Return the data in full, exactly as it was written.

== Given data ==

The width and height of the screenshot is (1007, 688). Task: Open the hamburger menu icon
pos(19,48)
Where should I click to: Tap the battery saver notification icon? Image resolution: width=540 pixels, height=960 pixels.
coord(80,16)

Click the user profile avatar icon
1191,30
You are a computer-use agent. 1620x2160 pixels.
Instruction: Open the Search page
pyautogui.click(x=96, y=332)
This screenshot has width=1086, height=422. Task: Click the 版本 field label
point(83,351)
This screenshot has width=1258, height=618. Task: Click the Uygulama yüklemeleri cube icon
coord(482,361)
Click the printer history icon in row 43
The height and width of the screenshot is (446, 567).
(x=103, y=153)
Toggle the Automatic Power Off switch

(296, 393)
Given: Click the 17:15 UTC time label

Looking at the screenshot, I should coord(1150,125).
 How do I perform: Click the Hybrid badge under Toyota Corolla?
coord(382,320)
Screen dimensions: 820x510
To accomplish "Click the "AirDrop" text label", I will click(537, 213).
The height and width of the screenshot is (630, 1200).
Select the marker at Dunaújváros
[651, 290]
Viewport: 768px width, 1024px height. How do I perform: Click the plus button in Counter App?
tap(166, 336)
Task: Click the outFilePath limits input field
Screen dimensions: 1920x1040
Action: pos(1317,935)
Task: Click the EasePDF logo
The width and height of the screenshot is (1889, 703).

===

**Response below**:
The width and height of the screenshot is (1007, 688). Task: Open the hamburger menu icon
pos(19,48)
Where should I click to: Tap the battery saver notification icon? Image resolution: width=540 pixels, height=960 pixels.
coord(80,16)

Click the user profile avatar icon
1191,30
You are a computer-use agent. 1620x2160 pixels.
Instruction: Open the Search page
pyautogui.click(x=96, y=332)
This screenshot has width=1086, height=422. Task: Click the 版本 field label
point(83,351)
This screenshot has width=1258, height=618. Task: Click the Uygulama yüklemeleri cube icon
coord(482,361)
Click the printer history icon in row 43
The height and width of the screenshot is (446, 567).
(x=103, y=153)
Toggle the Automatic Power Off switch

(296, 393)
Given: Click the 17:15 UTC time label

Looking at the screenshot, I should coord(1150,125).
 How do I perform: Click the Hybrid badge under Toyota Corolla?
coord(382,320)
Screen dimensions: 820x510
To accomplish "Click the "AirDrop" text label", I will click(537, 213).
The height and width of the screenshot is (630, 1200).
Select the marker at Dunaújváros
[651, 290]
Viewport: 768px width, 1024px height. How do I perform: Click the plus button in Counter App?
tap(166, 336)
Task: Click the outFilePath limits input field
Screen dimensions: 1920x1040
Action: pos(1317,935)
Task: Click the EasePDF logo
The width and height of the screenshot is (1889, 703).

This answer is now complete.